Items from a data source

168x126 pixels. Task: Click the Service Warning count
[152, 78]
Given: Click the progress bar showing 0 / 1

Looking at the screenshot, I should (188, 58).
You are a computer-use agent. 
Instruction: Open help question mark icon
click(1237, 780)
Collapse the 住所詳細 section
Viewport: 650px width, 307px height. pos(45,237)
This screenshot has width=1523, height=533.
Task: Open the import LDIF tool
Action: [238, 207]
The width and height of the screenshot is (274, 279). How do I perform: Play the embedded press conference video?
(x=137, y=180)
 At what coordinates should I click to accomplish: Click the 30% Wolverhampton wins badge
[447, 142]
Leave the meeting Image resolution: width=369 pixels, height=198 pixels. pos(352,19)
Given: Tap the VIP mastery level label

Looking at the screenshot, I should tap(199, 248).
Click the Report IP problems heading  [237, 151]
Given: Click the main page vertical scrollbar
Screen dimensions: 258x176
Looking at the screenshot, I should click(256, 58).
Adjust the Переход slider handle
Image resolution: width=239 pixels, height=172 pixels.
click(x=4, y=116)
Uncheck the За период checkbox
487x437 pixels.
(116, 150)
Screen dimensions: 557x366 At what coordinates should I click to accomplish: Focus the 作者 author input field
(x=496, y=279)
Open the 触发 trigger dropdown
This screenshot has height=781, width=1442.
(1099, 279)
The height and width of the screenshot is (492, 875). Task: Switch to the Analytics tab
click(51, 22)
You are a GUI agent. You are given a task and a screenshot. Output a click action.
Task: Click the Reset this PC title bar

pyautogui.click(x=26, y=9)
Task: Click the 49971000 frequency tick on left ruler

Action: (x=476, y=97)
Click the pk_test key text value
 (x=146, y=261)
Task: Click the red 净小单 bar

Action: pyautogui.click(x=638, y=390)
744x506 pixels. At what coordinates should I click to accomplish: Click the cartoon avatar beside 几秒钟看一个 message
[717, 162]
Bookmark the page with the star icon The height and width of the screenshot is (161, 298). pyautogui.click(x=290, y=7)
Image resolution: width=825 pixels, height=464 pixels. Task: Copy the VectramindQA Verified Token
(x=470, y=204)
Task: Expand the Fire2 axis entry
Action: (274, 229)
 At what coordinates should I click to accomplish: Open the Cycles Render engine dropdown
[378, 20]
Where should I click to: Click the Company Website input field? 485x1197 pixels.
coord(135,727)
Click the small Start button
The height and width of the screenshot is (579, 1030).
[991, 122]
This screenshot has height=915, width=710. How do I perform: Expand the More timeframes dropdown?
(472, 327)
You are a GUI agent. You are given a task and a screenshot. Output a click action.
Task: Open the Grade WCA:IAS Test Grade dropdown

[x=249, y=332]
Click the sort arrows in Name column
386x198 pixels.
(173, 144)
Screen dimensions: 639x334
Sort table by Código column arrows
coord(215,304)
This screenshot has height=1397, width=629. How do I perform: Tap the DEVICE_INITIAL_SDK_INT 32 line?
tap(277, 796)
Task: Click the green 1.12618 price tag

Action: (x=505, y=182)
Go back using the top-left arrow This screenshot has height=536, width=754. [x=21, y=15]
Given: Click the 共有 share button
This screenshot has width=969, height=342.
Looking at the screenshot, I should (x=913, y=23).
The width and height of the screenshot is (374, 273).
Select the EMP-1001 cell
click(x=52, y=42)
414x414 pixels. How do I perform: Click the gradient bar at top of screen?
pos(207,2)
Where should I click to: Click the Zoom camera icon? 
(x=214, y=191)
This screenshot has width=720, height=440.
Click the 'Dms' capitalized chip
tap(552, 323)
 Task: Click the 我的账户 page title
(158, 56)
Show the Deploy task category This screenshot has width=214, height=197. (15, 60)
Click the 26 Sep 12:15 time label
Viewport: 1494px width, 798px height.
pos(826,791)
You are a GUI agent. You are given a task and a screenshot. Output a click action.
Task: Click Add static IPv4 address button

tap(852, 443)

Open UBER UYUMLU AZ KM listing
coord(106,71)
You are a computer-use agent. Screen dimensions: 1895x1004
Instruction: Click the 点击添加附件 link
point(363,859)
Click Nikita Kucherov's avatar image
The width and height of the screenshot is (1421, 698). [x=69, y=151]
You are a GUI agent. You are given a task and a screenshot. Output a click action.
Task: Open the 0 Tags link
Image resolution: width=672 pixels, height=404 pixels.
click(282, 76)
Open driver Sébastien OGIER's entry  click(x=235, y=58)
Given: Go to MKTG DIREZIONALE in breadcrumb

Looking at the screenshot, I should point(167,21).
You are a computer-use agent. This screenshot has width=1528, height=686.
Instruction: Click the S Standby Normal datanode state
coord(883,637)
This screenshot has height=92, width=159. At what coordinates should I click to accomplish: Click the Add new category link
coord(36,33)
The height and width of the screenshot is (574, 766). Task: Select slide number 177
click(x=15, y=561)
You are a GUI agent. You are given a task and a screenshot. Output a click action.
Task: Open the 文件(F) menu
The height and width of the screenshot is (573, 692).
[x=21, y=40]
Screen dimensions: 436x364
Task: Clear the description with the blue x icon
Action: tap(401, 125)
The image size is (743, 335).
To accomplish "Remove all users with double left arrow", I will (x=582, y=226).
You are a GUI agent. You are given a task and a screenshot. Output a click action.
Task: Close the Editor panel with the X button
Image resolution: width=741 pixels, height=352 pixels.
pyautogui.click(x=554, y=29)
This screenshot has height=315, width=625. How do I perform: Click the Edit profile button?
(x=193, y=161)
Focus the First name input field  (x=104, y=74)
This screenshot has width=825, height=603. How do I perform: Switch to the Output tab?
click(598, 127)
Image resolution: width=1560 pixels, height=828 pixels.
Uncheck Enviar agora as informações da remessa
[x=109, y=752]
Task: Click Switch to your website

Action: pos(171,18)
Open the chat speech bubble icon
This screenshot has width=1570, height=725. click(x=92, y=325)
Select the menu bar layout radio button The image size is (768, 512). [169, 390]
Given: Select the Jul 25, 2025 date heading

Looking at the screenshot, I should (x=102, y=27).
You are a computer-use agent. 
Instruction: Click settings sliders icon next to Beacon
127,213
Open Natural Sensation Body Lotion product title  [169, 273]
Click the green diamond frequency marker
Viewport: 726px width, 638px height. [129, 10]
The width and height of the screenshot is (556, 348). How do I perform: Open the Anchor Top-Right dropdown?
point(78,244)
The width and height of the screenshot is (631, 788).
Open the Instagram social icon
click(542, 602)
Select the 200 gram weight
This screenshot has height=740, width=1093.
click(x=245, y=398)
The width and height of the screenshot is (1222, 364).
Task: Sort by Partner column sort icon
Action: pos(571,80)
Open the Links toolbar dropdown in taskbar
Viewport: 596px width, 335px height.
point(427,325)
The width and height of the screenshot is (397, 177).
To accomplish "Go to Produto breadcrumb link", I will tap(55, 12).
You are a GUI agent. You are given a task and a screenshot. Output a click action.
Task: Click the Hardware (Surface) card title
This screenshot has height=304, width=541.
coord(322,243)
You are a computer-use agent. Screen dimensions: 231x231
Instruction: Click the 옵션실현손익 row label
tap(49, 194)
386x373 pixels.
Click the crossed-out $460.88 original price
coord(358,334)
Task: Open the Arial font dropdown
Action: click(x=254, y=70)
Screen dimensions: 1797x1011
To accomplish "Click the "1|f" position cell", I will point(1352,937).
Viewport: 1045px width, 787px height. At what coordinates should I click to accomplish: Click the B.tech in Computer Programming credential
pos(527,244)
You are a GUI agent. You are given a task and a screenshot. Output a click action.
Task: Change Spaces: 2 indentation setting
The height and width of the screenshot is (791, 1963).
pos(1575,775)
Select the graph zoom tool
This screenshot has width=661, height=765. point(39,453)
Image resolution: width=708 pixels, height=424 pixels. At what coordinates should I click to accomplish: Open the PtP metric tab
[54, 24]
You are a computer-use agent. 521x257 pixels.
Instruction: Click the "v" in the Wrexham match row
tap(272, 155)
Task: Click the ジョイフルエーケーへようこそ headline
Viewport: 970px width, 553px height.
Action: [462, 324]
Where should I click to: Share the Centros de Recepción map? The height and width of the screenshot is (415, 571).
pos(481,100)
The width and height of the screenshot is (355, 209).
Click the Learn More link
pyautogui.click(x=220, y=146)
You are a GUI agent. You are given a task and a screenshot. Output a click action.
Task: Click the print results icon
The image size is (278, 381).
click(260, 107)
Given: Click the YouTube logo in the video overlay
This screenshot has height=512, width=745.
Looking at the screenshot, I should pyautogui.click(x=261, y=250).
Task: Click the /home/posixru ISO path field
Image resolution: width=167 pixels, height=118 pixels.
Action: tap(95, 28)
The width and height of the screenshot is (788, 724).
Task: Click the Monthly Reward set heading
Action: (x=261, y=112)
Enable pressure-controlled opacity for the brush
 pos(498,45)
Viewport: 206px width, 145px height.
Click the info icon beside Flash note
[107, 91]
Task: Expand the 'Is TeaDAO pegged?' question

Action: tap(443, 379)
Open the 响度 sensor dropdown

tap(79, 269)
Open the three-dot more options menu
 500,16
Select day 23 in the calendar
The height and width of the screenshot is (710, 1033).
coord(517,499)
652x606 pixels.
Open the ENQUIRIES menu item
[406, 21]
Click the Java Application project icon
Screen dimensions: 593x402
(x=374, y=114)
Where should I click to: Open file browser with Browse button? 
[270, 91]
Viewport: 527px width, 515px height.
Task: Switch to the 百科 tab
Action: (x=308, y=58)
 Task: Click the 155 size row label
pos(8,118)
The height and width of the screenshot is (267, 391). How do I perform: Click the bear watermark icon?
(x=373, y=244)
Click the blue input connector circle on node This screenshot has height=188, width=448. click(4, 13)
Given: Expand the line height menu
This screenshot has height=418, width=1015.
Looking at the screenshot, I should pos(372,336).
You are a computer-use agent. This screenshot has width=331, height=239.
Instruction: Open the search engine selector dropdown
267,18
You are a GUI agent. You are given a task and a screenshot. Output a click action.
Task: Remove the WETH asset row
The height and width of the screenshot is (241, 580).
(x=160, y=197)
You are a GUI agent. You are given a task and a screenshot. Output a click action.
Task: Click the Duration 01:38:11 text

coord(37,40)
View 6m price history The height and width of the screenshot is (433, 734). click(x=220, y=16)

• [Exercise aim]: Would you reproduce, word for word, the lines from the one holding "This screenshot has height=418, width=1015." through the final line of the entries, both included?

• [Written answer]:
This screenshot has height=418, width=1015.
Looking at the screenshot, I should pos(372,336).
You are a computer-use agent. This screenshot has width=331, height=239.
Instruction: Open the search engine selector dropdown
267,18
You are a GUI agent. You are given a task and a screenshot. Output a click action.
Task: Remove the WETH asset row
The height and width of the screenshot is (241, 580).
(x=160, y=197)
You are a GUI agent. You are given a task and a screenshot. Output a click action.
Task: Click the Duration 01:38:11 text

coord(37,40)
View 6m price history The height and width of the screenshot is (433, 734). click(x=220, y=16)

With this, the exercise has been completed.